■ Data for the task
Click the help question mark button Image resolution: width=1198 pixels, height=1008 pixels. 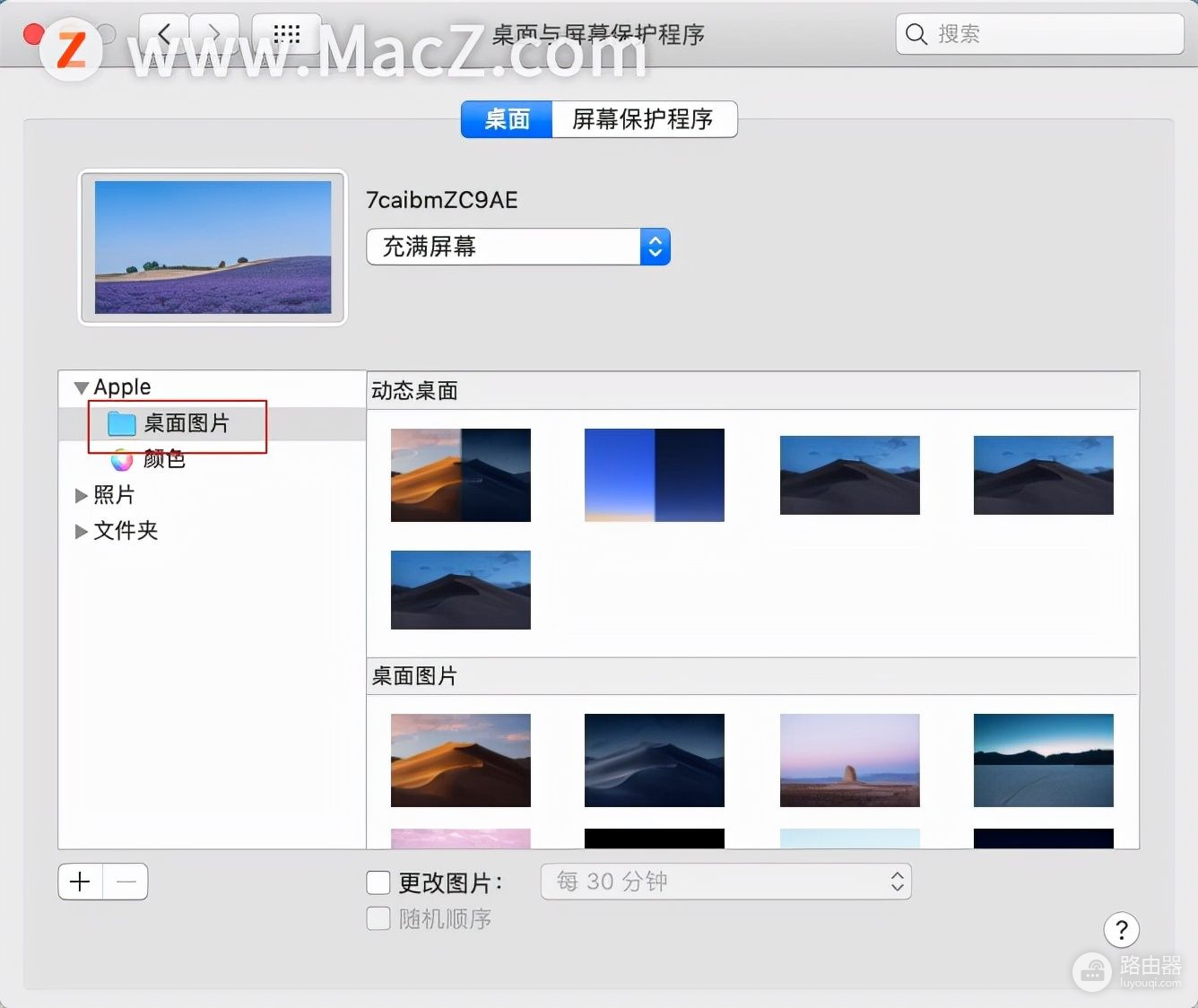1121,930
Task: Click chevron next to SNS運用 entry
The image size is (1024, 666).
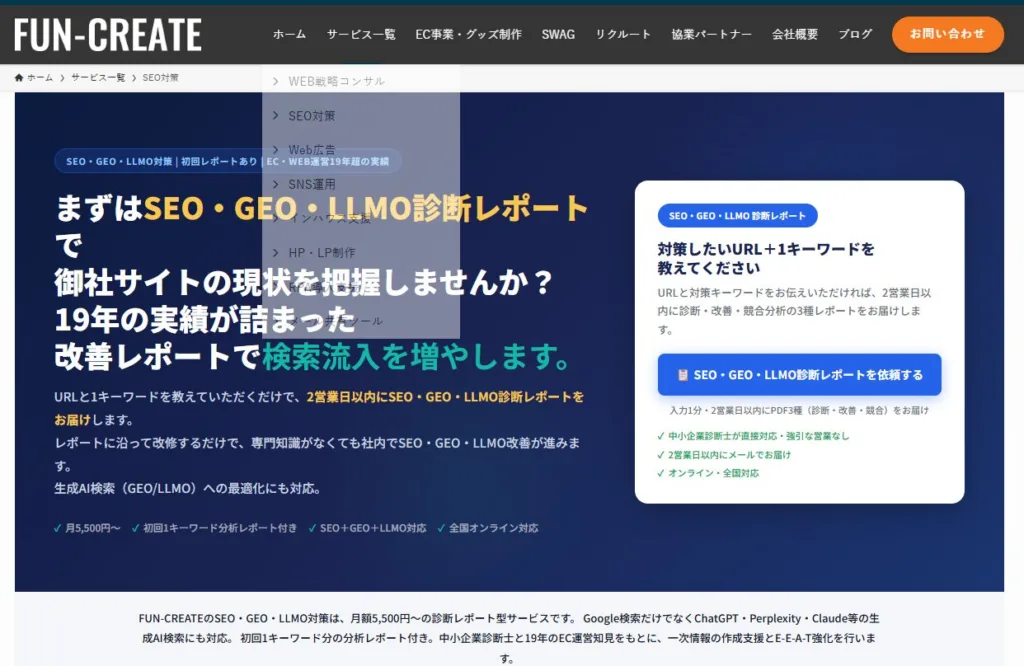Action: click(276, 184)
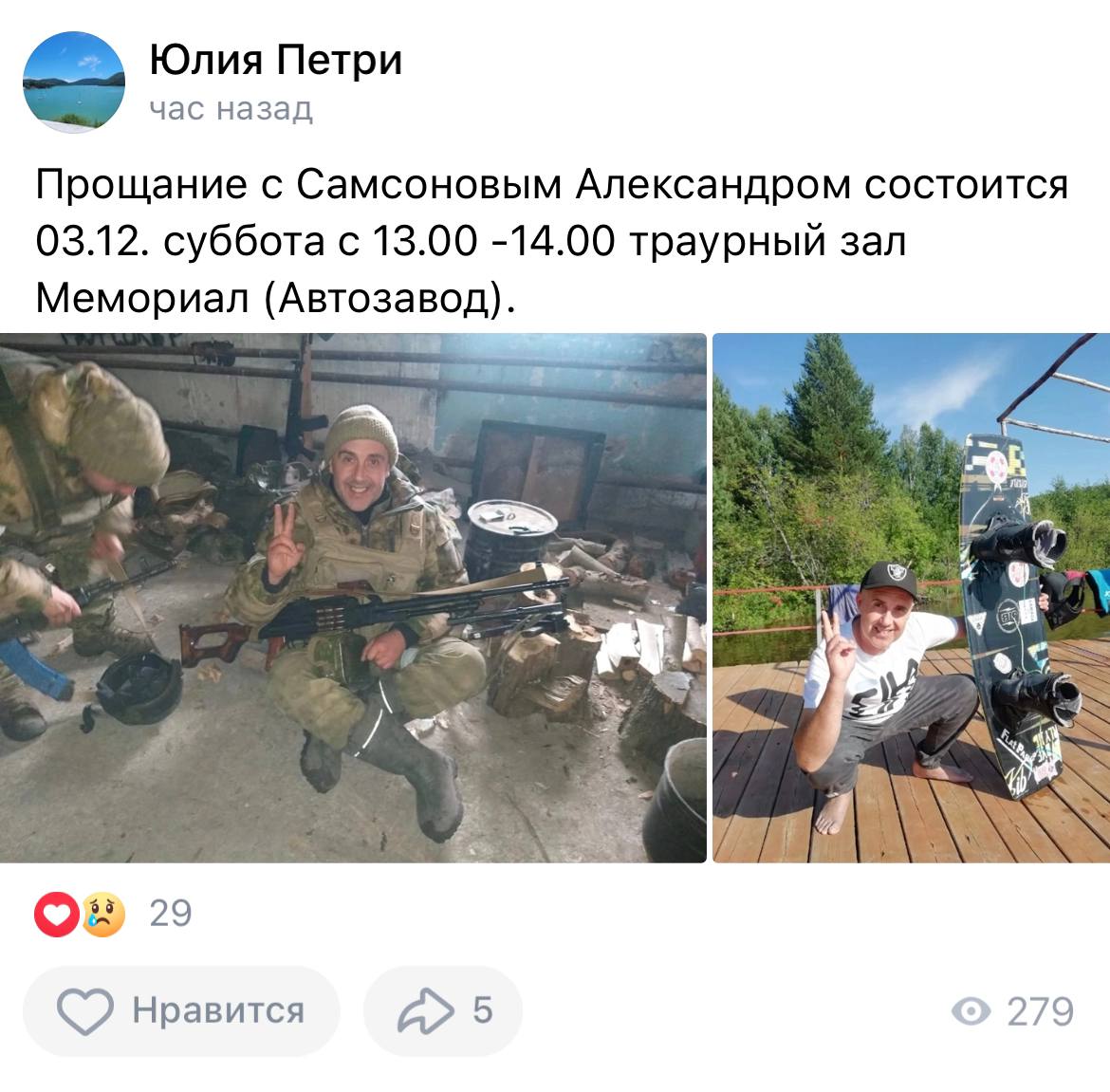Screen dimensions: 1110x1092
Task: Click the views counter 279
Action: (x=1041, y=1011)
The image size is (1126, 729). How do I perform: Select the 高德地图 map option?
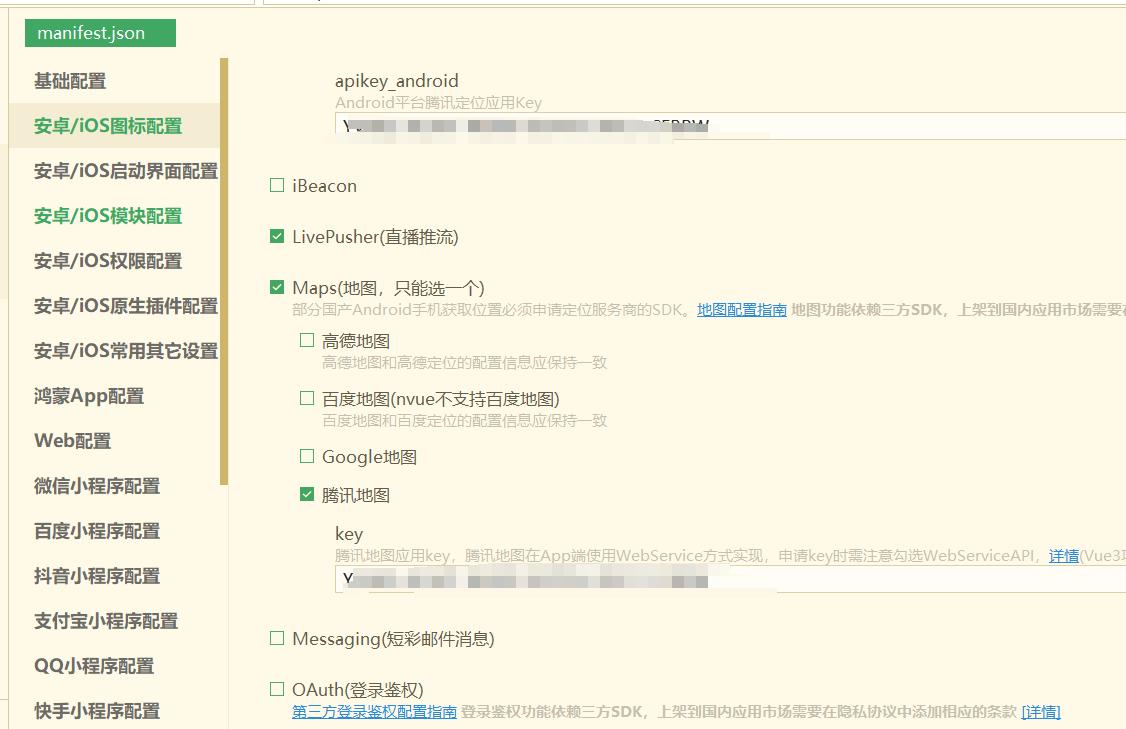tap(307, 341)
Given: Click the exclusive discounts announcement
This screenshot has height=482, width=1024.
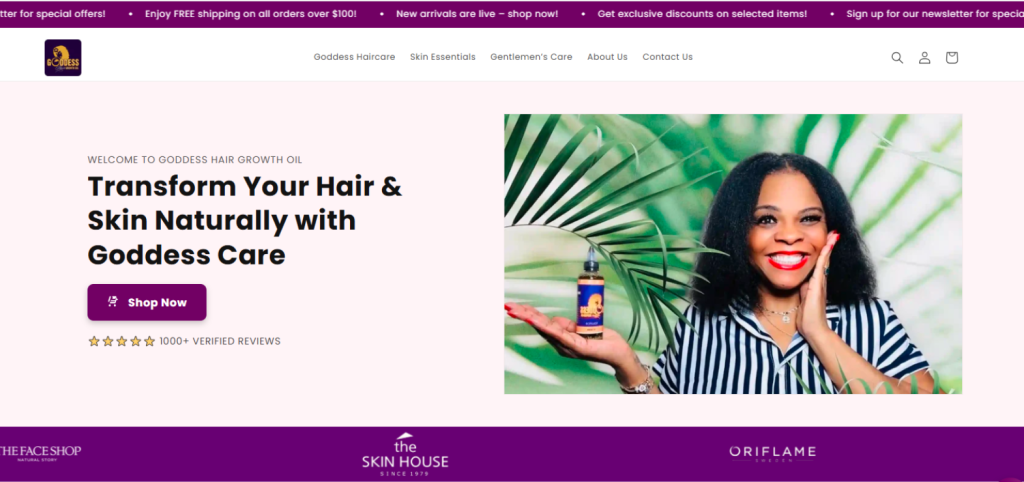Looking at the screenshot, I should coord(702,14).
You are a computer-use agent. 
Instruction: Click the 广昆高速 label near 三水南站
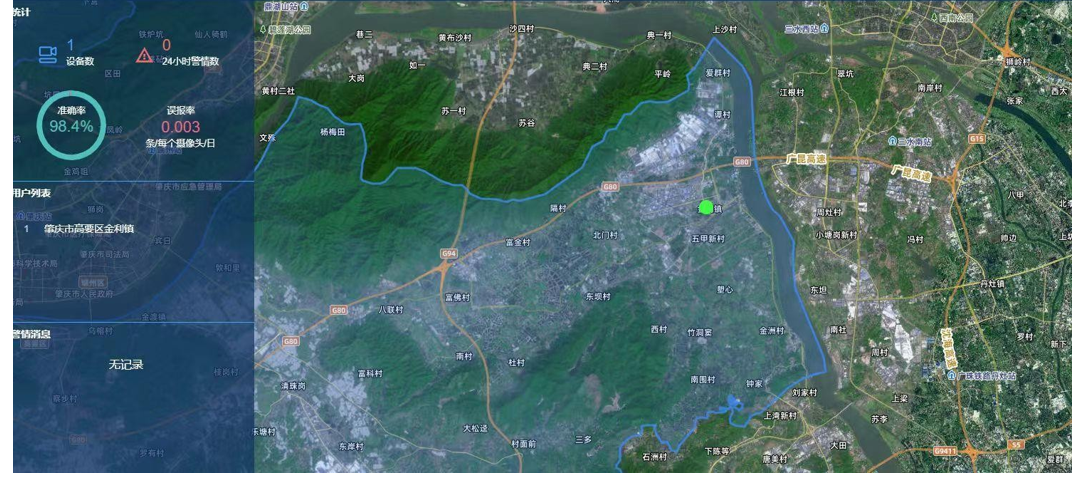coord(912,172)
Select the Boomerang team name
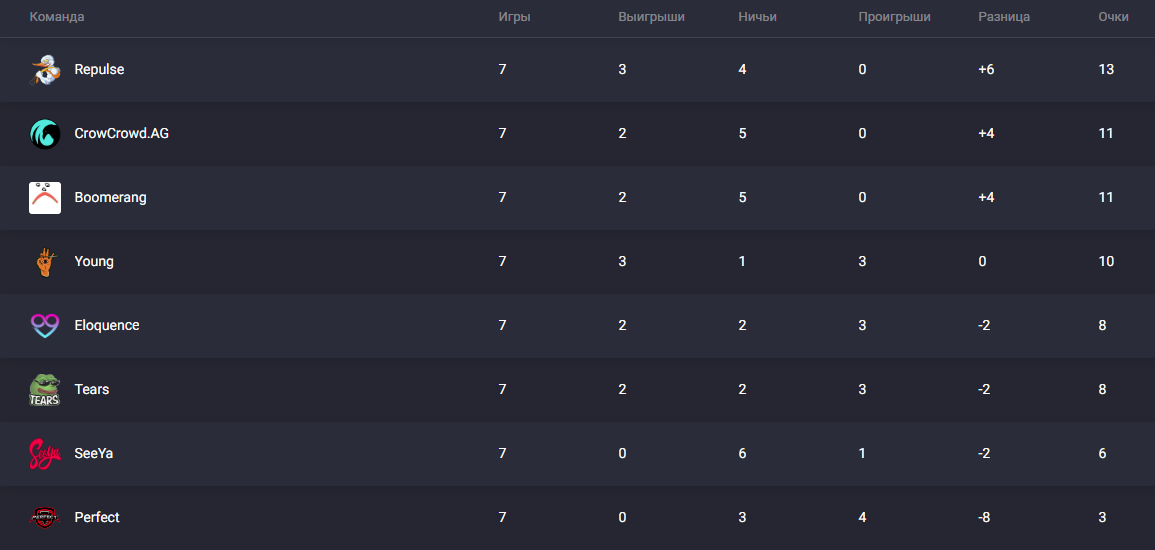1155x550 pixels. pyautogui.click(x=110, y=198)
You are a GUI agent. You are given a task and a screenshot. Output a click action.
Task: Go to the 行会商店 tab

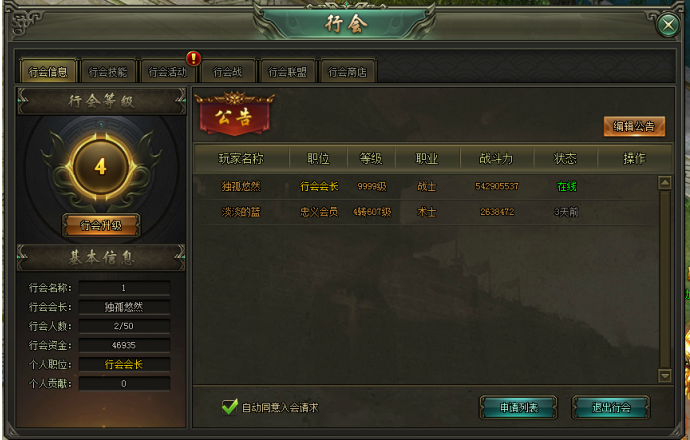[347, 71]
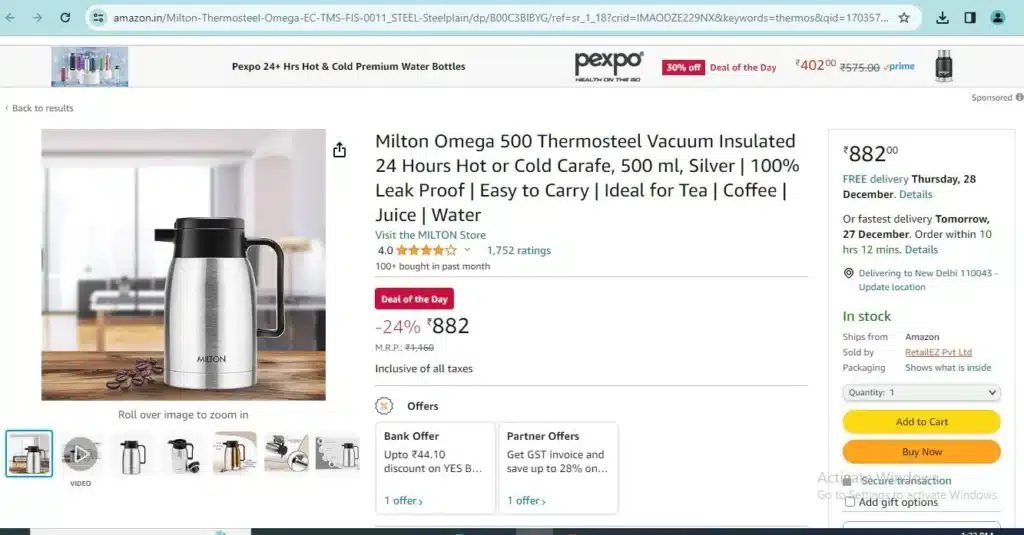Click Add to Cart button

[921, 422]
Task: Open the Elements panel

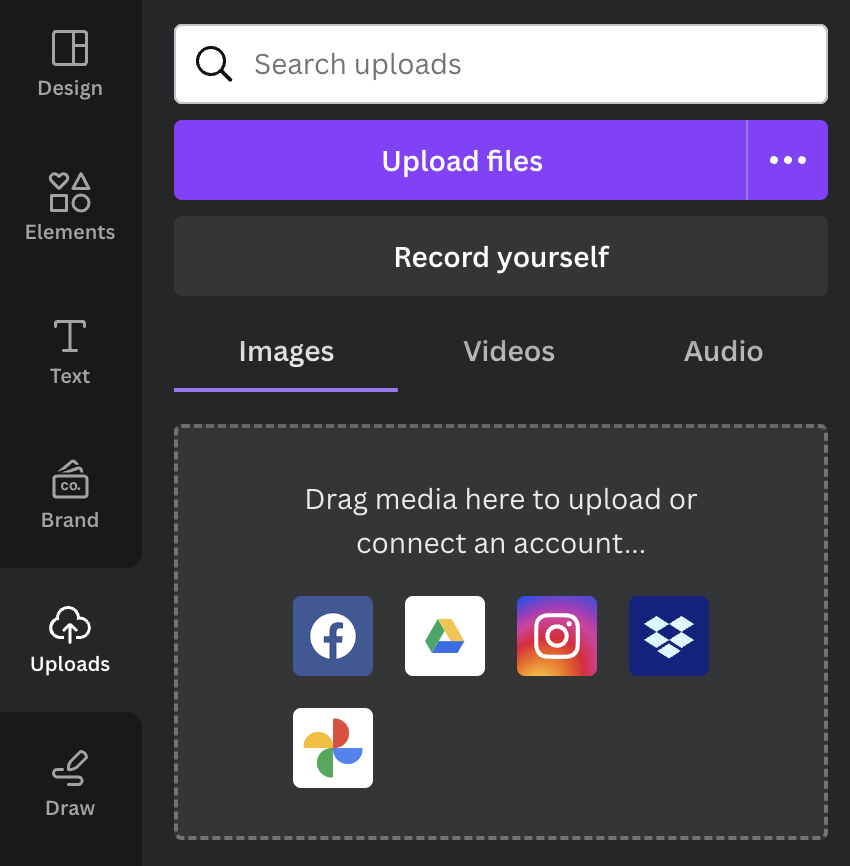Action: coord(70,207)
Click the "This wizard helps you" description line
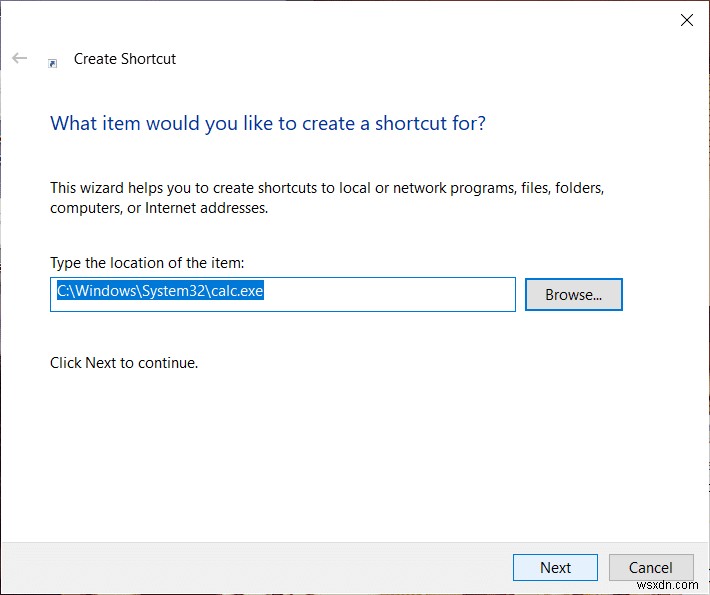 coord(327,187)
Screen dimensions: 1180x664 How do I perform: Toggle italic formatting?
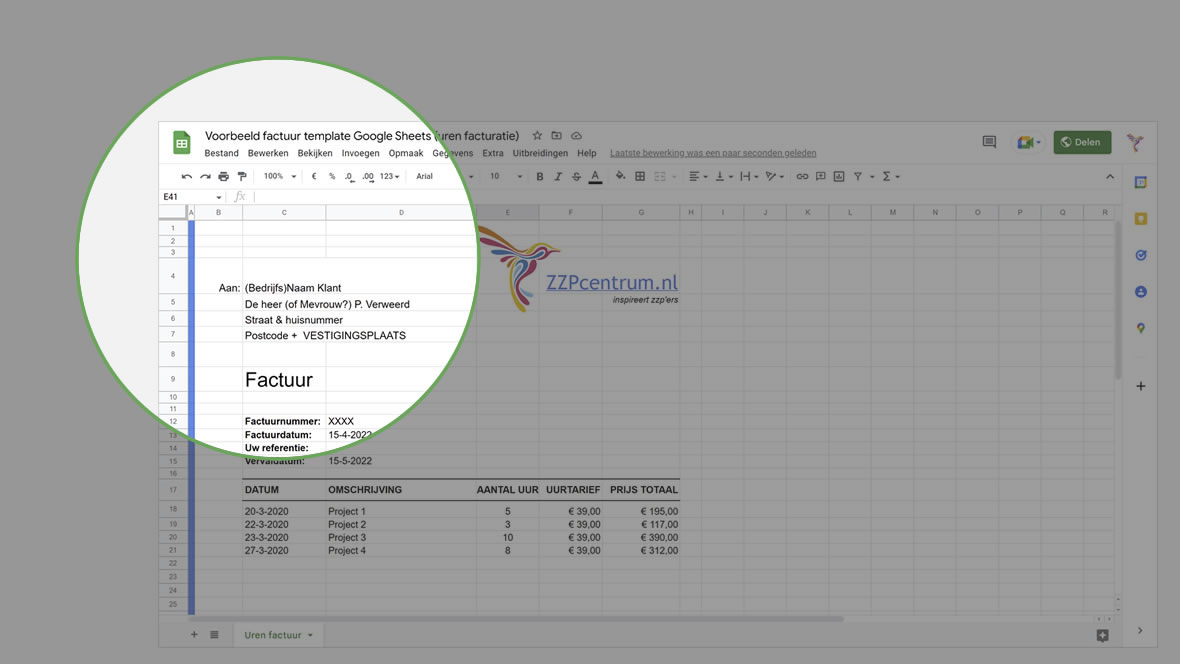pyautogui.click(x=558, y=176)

■ What is expected
Output exactly the lines from the one containing "Select the Boomerang team name" through the last line of the records above, both included, leaving out any pictures.

■ Answer section
Select the Boomerang team name
1155x550 pixels. pyautogui.click(x=110, y=198)
You are a GUI agent. You are given a task and a screenshot. Output a click action.
Task: Go to the 行会商店 tab

[347, 71]
Click Add to Cart button

[921, 422]
Task: Open the Elements panel

Action: coord(70,207)
Click the "This wizard helps you" description line
 coord(327,187)
Screen dimensions: 1180x664 How do I perform: Toggle italic formatting?
pyautogui.click(x=558, y=176)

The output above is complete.